Rientrato nei ranghi durante l’esperienza in Ossola, dovrà passare alcuni mesi di internamento in Svizzera, espatriato per curare una grave pleurite degenerata in polmonite. Rientrerà in aprile a ridosso della liberazione passando dalla Casa Battiti (Posto 24) di Ascona e successivamente rientrando in Italia dal Limidario.
Dopo la liberazione di Intra del 24 aprile è con la Battisti traghettata sulla riva lombarda del lago per raggiungere Milano.
“Il 26 aprile la brigata “Battisti” riceve l’ordine di imbarcarsi e trasferirsi a Varese, mentre la “Val Grande Martire” viene dirottata verso Stresa-Arona per bloccare una colonna nazifascista. … La mattina del 29 la “Battisti” raggiunge Milano. L’autocolonna dopo aver attraversato piazza Duomo passa da piazzale Loreto dove è appeso il corpo di Mussolini con la Petacci e altri gerarchi. Vedere il suo corpo senza vita, dopo che tante vite ha stroncate con la sua irresponsabilità, mi fa pensare quanto effimera possa essere la potenza di un dittatore, e quale follia che un uomo possa decidere delle sorti di un popolo.
La nostra autocolonna prosegue fino via Bodio, vicino al ponte della Ghisolfa.

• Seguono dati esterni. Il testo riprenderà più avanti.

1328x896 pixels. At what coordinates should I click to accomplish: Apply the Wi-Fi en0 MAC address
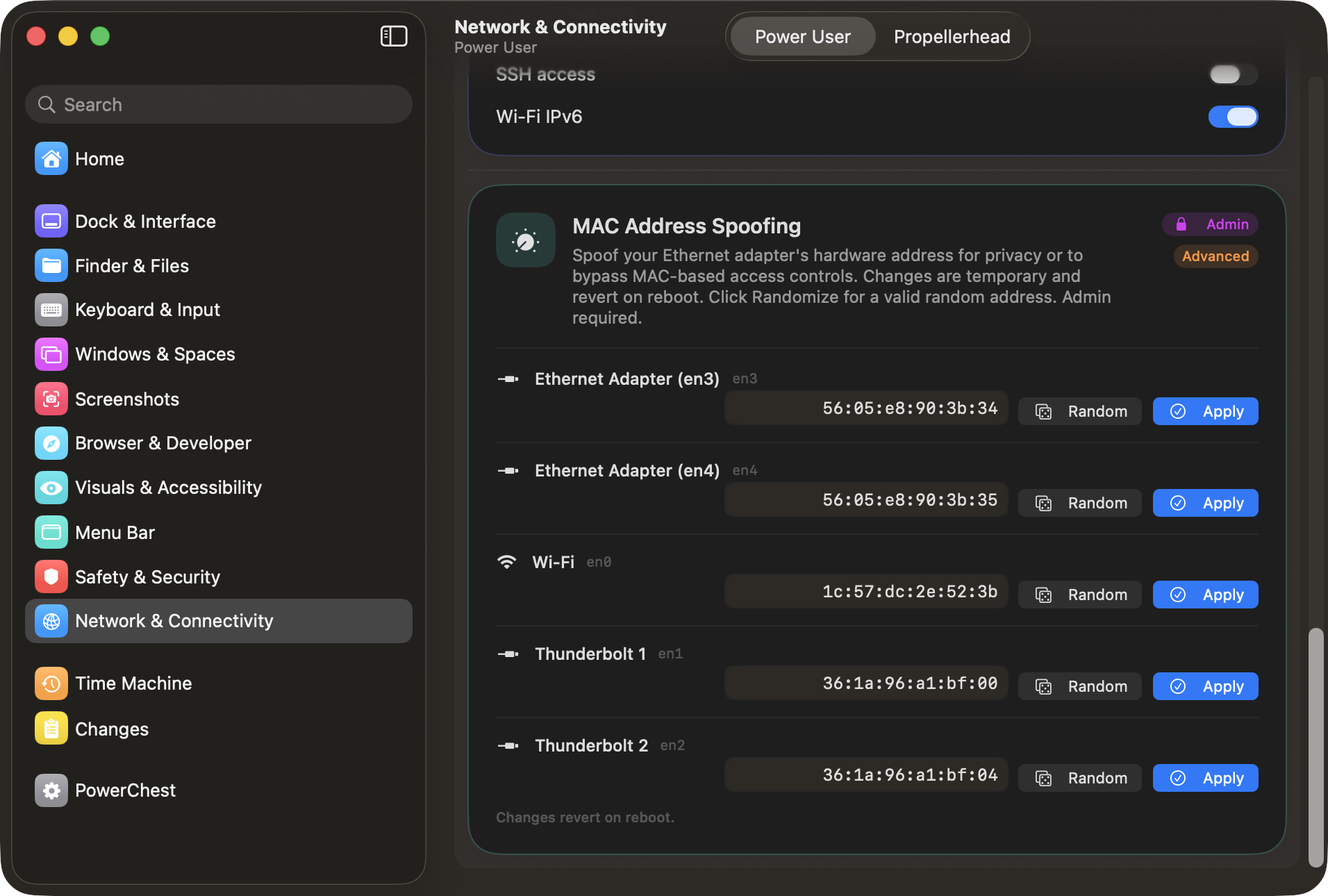[1204, 595]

Di lì raggiungo in bicicletta la mia casa, dove riabbraccio tutti i miei. La gente semplice del quartiere mi fa una gran festa, che mi riempie di contentezza.”
Il suo Impegno partigiano non si esaurisce con la liberazione ma prosegue presso l’Ufficio Stralcio della Divisione Alpina “Mario Flaim” per realizzare l’elenco di Caduti e feriti della “Cesare Battisti” ai fini del riconoscimento ufficiale presso la Commissione Lombarda. Un’attività che rinsalda il suo legame morale ed affettivo con la formazione.

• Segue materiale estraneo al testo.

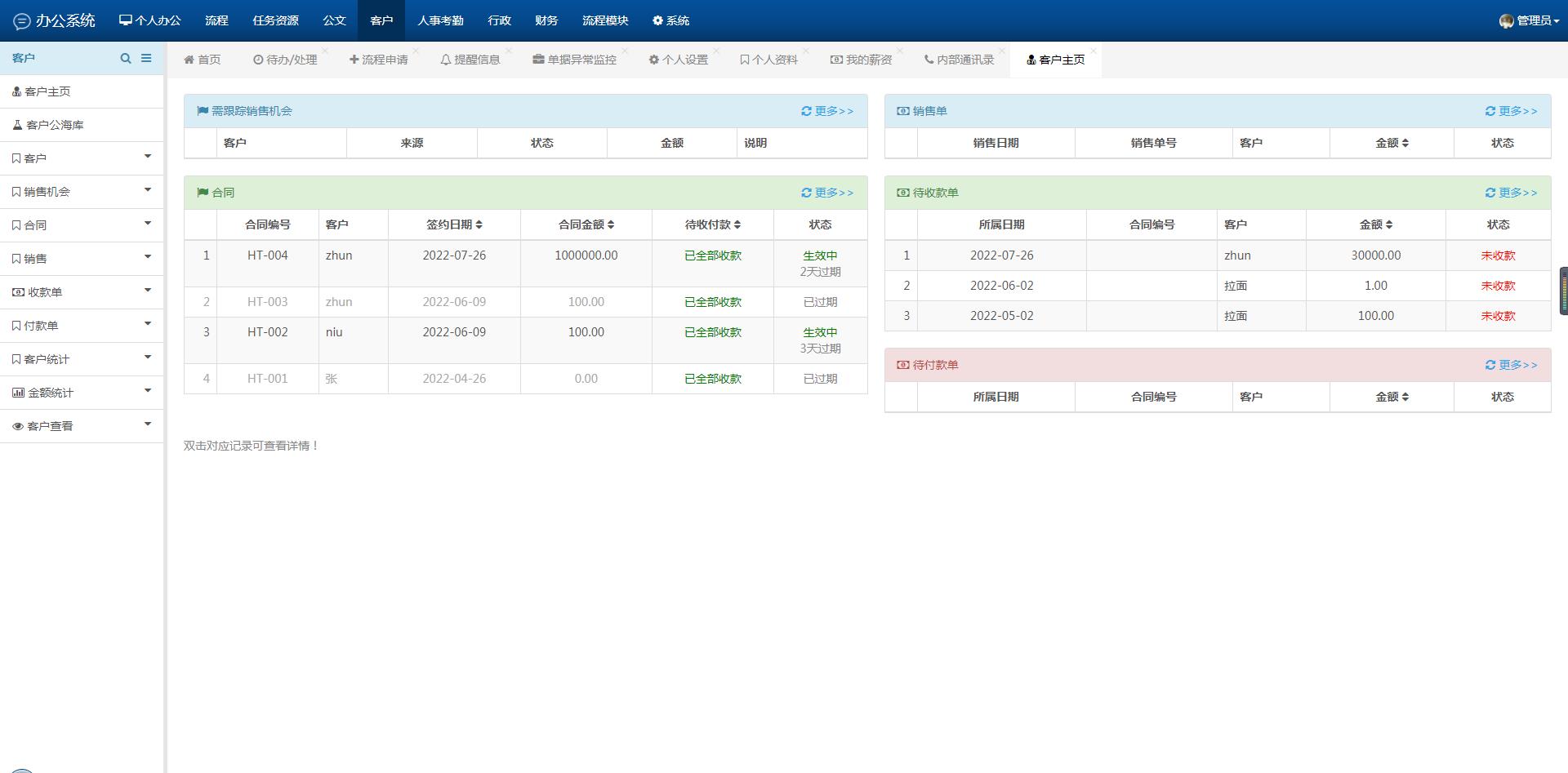
Task: Toggle the 金额 sort arrows in the 销售单 table
Action: pyautogui.click(x=1406, y=143)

A Milano riprende poi il lavoro alla SAFAR e, dopo la chiusura dell’azienda, in altre fabbriche metalmeccaniche impegnandosi nell’attività sindacale della FIOM. Si è sposato nel 1953 ed ha avuto tre figli.

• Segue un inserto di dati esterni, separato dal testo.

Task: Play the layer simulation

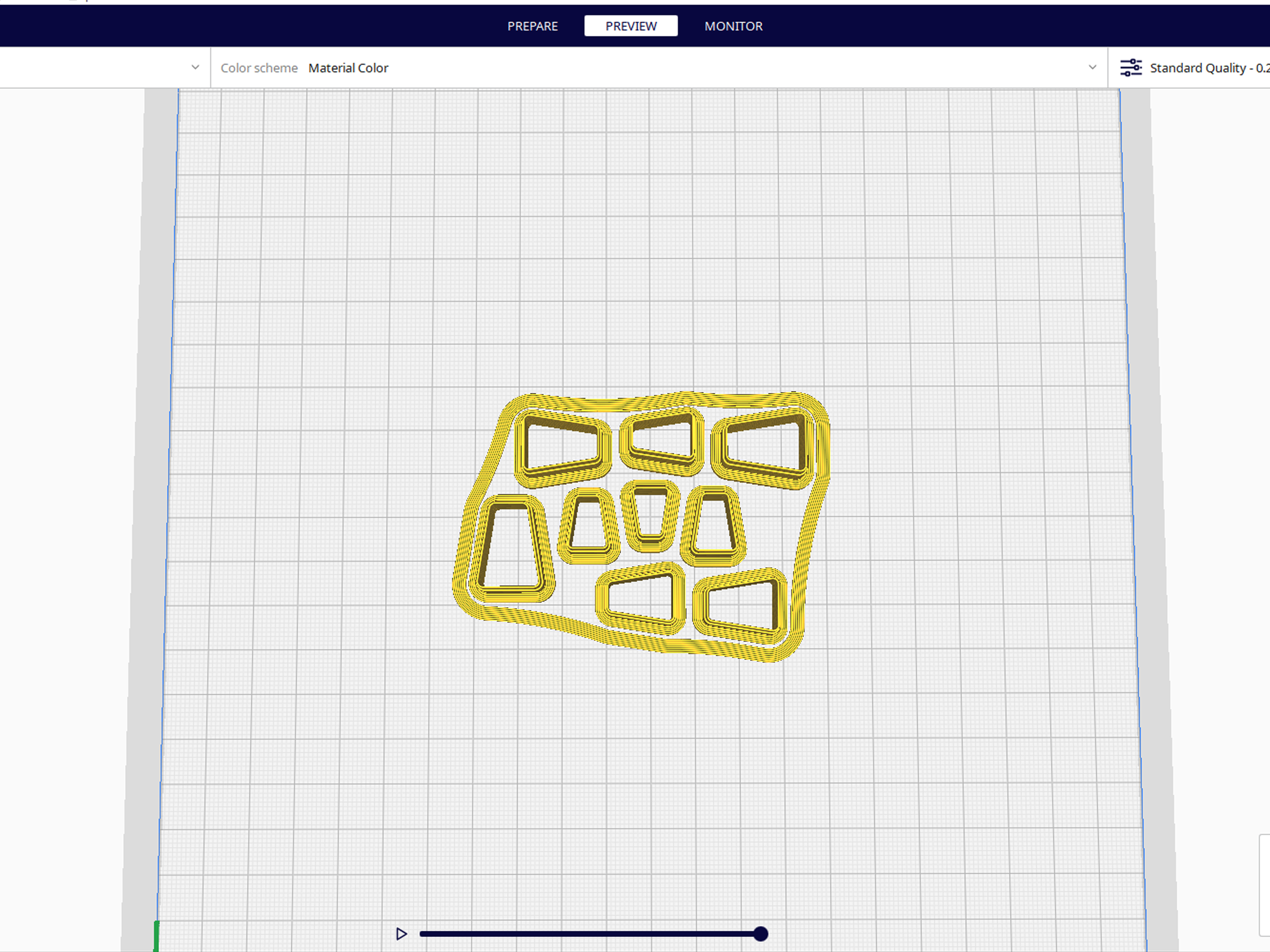Action: click(401, 934)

Non ha mai rivendicato gradi militari o risarcimenti nella piena condivisione del sentire della Battisti così espresso nella chiusura del suo libro:
“Dello spirito con cui abbiamo lottato è prova la decisione da noi presa in una riunione tenuta da Arca alla villa Caramora: tutti unitamente abbiamo rinunciato a qualsiasi ricompensa al valore o risarcimento danni per i viventi, e anche al riconoscimento dei gradi raggiunti nel CVL. Ciò cui noi non abbiamo rinunciato invece è la volontà che nel nostro Paese si realizzino giustizia sociale e progresso, che il fascismo sconfitto con le armi non riproduca mai più il suo cancro dentro la nostra repubblica fondata sui lavoratori.”
Riposa in quel di Scareno insieme a partigiani ignoti.
* Pubblicato sul n. 1/2026 di Nuova Resistenza Unita
[1] Fonti principali: M. Manzoni, Partigiani nel Verbano, Verbania 2009; N. Chiovini, Fuori legge???, Tararà 2012; A. Bardaglio–M. Spadacini, Donne e resistenza nel Verbano, Sedizioni 2013; P. Giacoletti, Arialdo Catenazzi: un partigiano si racconta, Anpi Verbania 2017; Associazione Il Dragone di Piaggia, I tedeschi sembravano dappertutto: Piaggia e la Resistenza” (ciclostilato).
[2] La stampa ed i mezzi di comunicazione dei partigiani e della repubblica dell’Ossola, Teatro Galletti, 8 ottobre 2004.